DoD is putting its accumulated knowledge to use for military families during today's war against global terrorism, he said. Designated support activities at installations around the globe, he said, are assisting the families of troops deployed to Afghanistan, and to the Middle East as part of preparations for possible war with Iraq.
"We are sensitive to what families could need in the event of the deployment of a service member," Molino remarked, adding DoD tries hard to anticipate family members' concerns. For instance, he said, available support includes:
- Increased child care to meet increased needs during deployments.
- Spousal employment assistance to address concerns and complications arising from deployments.
- Budget planning and counseling.
- Counseling and assistance for other family issues, such as deployment anxiety, alcohol and drug abuse, and violence.
"We have support programs from schools all the way to base family assistance centers to make deployment separations and reunions easier transitions, easier times, although we recognize they're very stressful," he said.
Technology has advanced in leaps and bounds in the 12 years since the Gulf War, he said. It has greatly enhanced today's military family support programs even as it has raised those families' expectations, Molino remarked.
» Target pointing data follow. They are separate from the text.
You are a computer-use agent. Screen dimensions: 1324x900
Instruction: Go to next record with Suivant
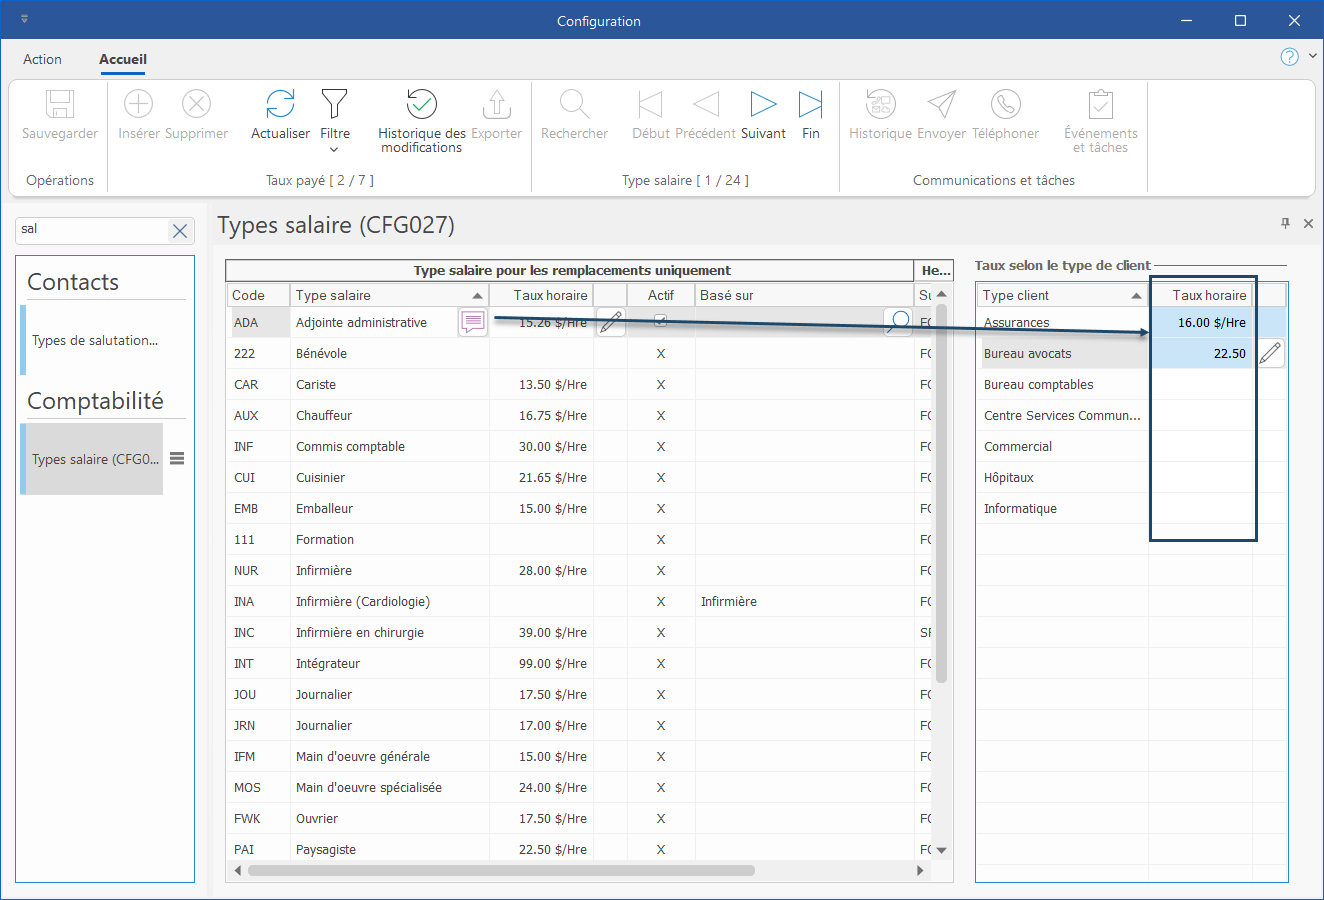coord(763,104)
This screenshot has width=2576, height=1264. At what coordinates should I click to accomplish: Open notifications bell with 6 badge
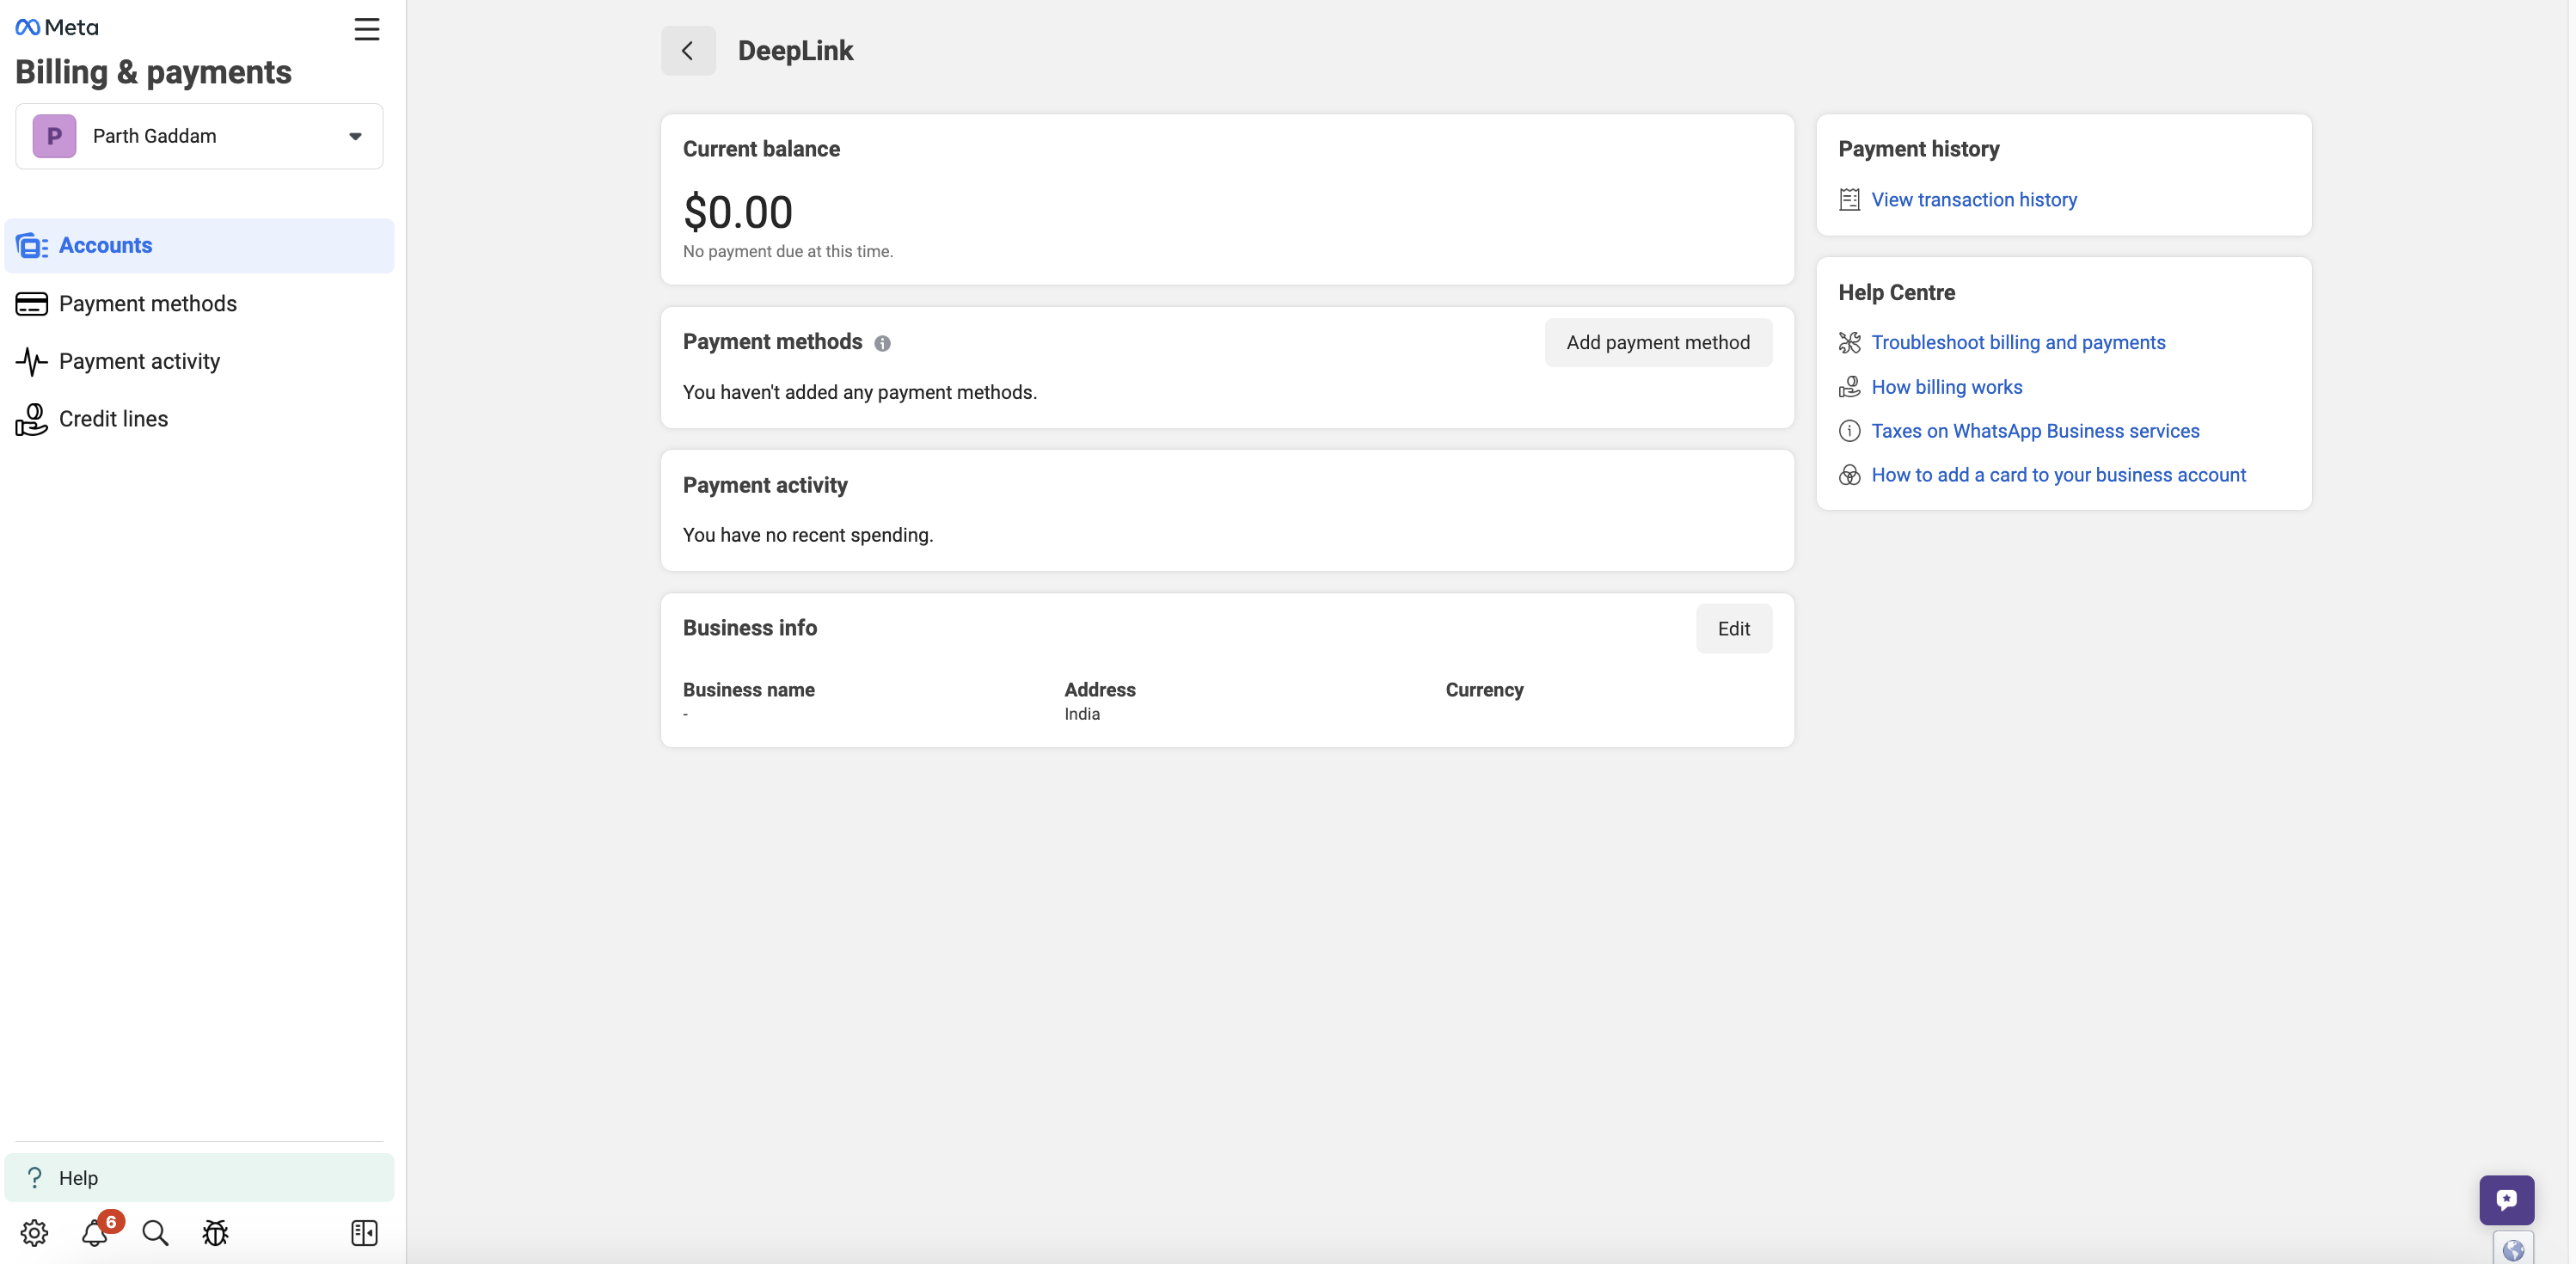pyautogui.click(x=95, y=1232)
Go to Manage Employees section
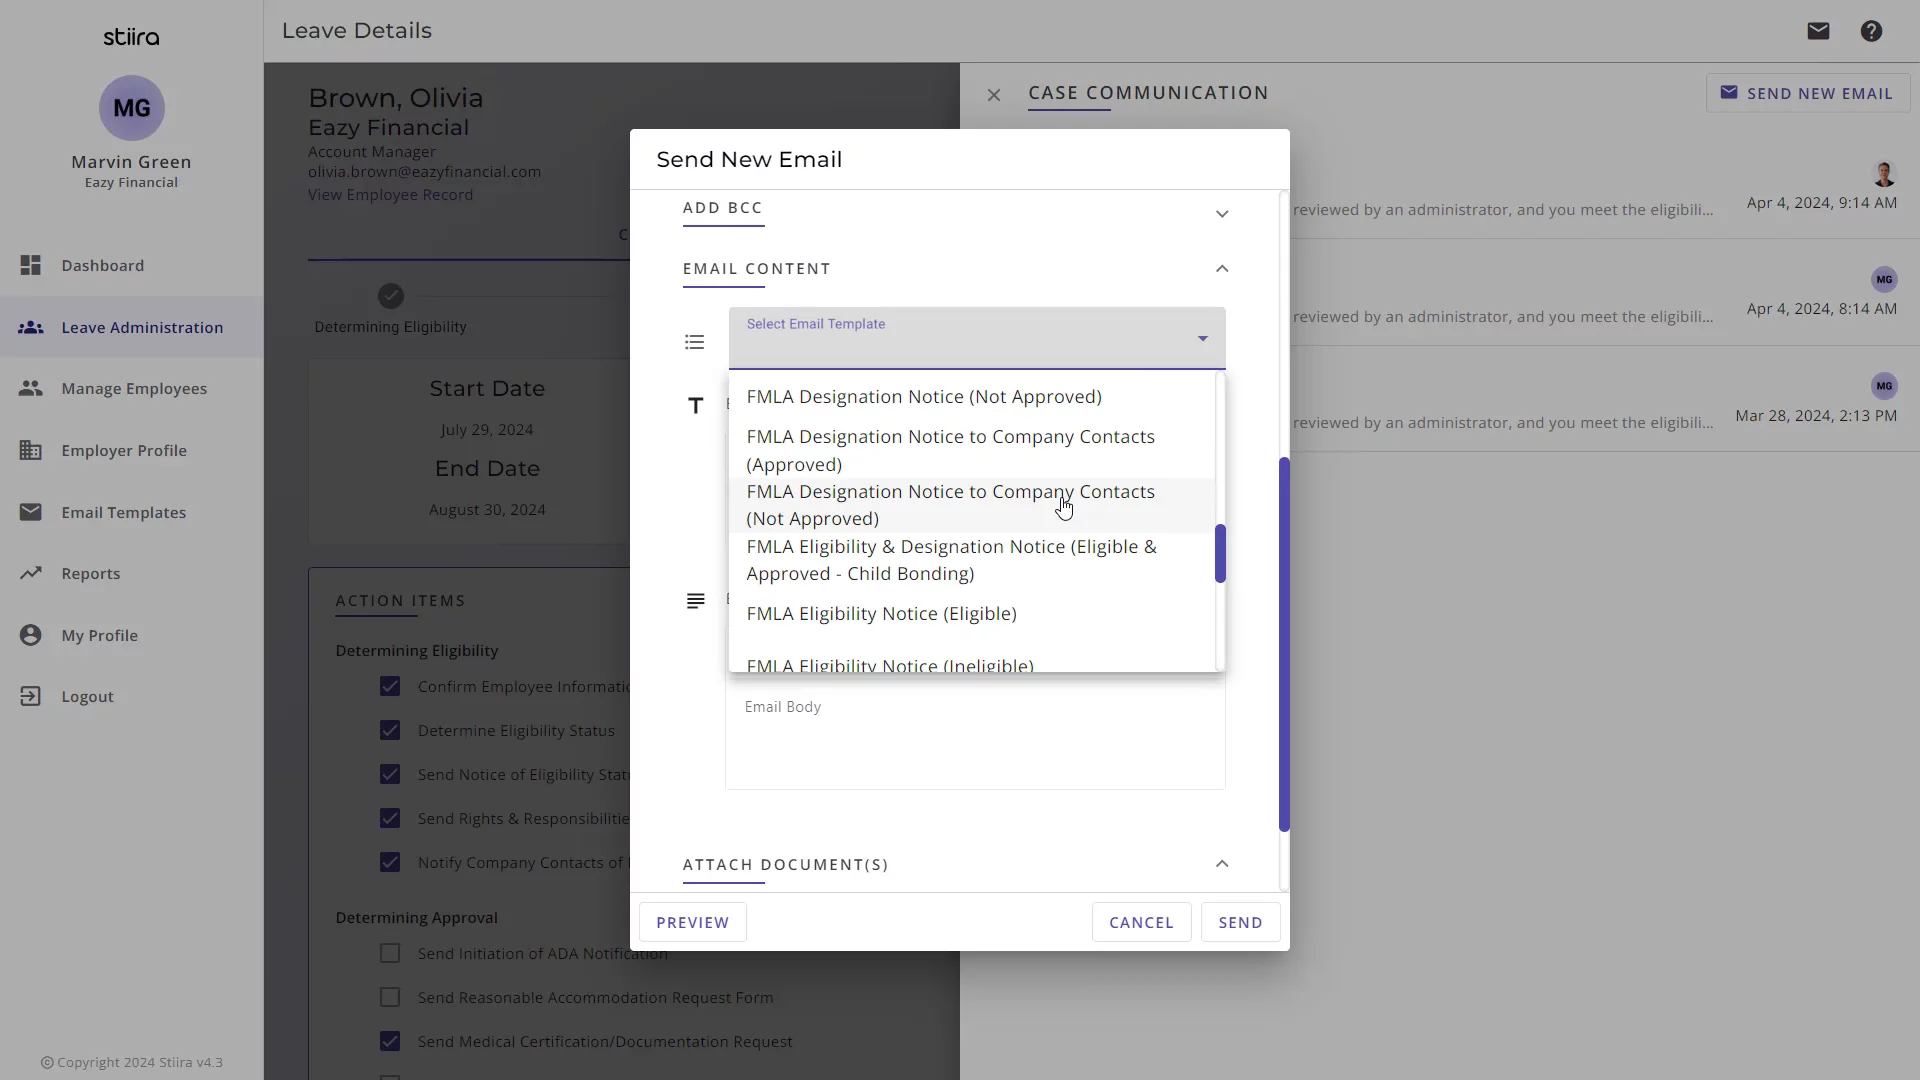 tap(133, 388)

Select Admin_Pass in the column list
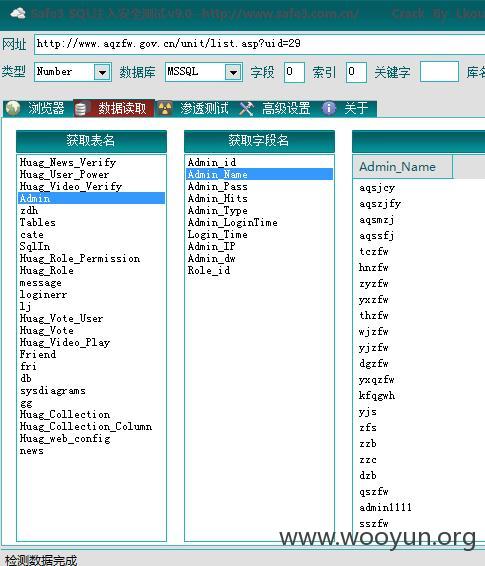pos(218,187)
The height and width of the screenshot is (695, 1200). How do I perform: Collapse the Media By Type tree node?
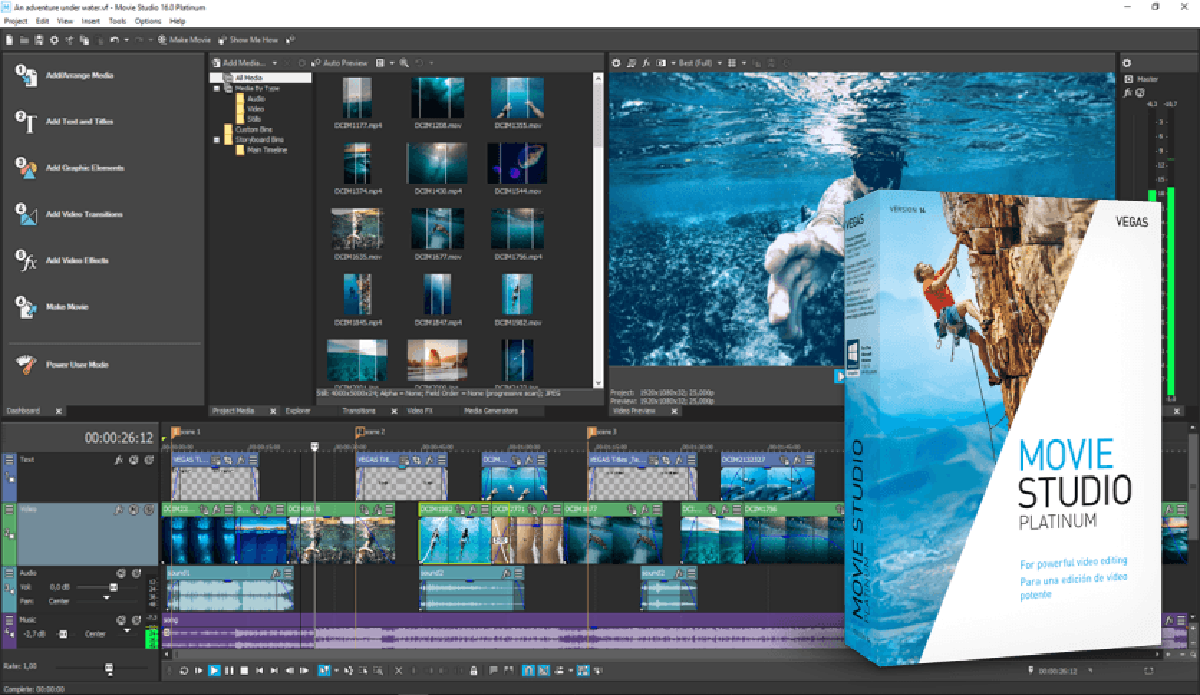point(216,88)
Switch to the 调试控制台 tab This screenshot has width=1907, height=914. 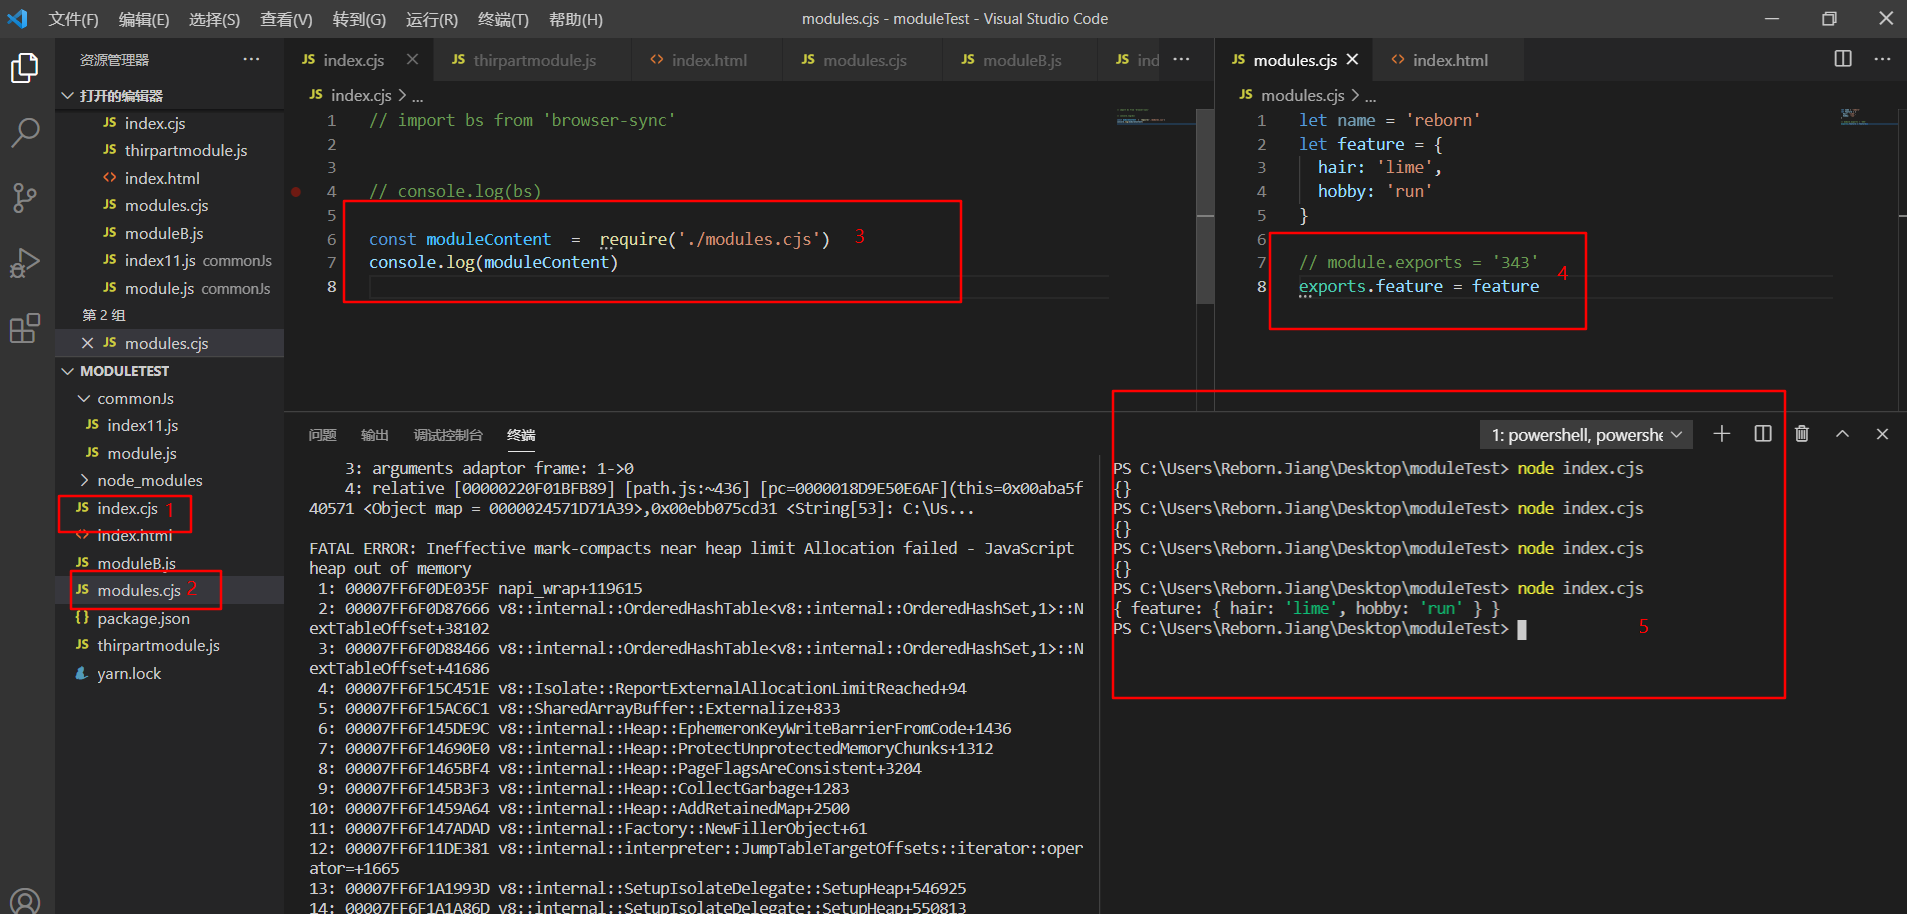(446, 434)
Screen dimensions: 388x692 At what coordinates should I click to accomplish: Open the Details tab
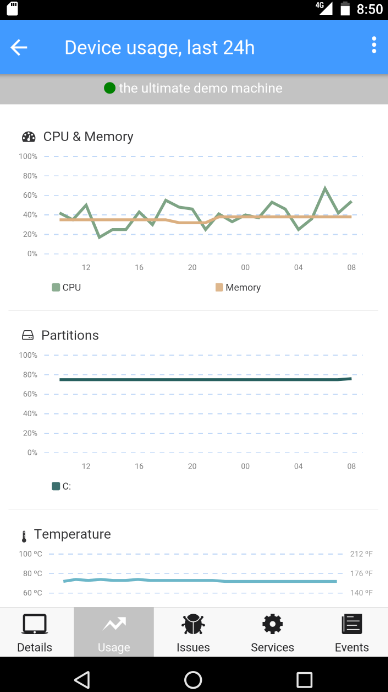click(35, 632)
"Service members who are deployed don't necessarily believe they should be 'cut off' from contact with their families," he said. DoD responds, for example, by making e-mail and instant-messaging services available to members and their families, he noted.
Some Navy bases go even further and offer video-teleconferencing capabilities, he continued. "Usually by appointment, the family can come into a family center stateside, set themselves up, and then see their loved one over a video- teleconferencing facility aboard ship.
"There are many stories that come out of deployments where a service member sees his child for the first time in a video-teleconference. It's very, very moving," Molino added.
It's important for family members to realize that anxiety is normal when military members deploy, he emphasized. Today's U.S. military has top-notch people, training and equipment, "but it's still natural to be a little bit nervous about what is happening and what might happen," he pointed out.
Consequently, in today's era of multiple military deployments, DoD offers support programs for service members and their families, Molino said.
One such program, Marine Corps Community Services' One Source, offers active duty and reserve Marines and their families around-the-clock referral services via toll-free phone number: (800) 433-6868 in the continental United States and (800) 237-42374 overseas. One Source also has a Web site at www.mccsonesource.com that can be accessed only after establishing a user name and password by calling the appropriate toll-free phone number.
Molino also urged people to contact their local family support officials if they have trouble dealing with deployments.
"Don't feel stigmatized, as if somehow you're less than capable, less than strong," Molino said. "There is nothing wrong with getting a little help."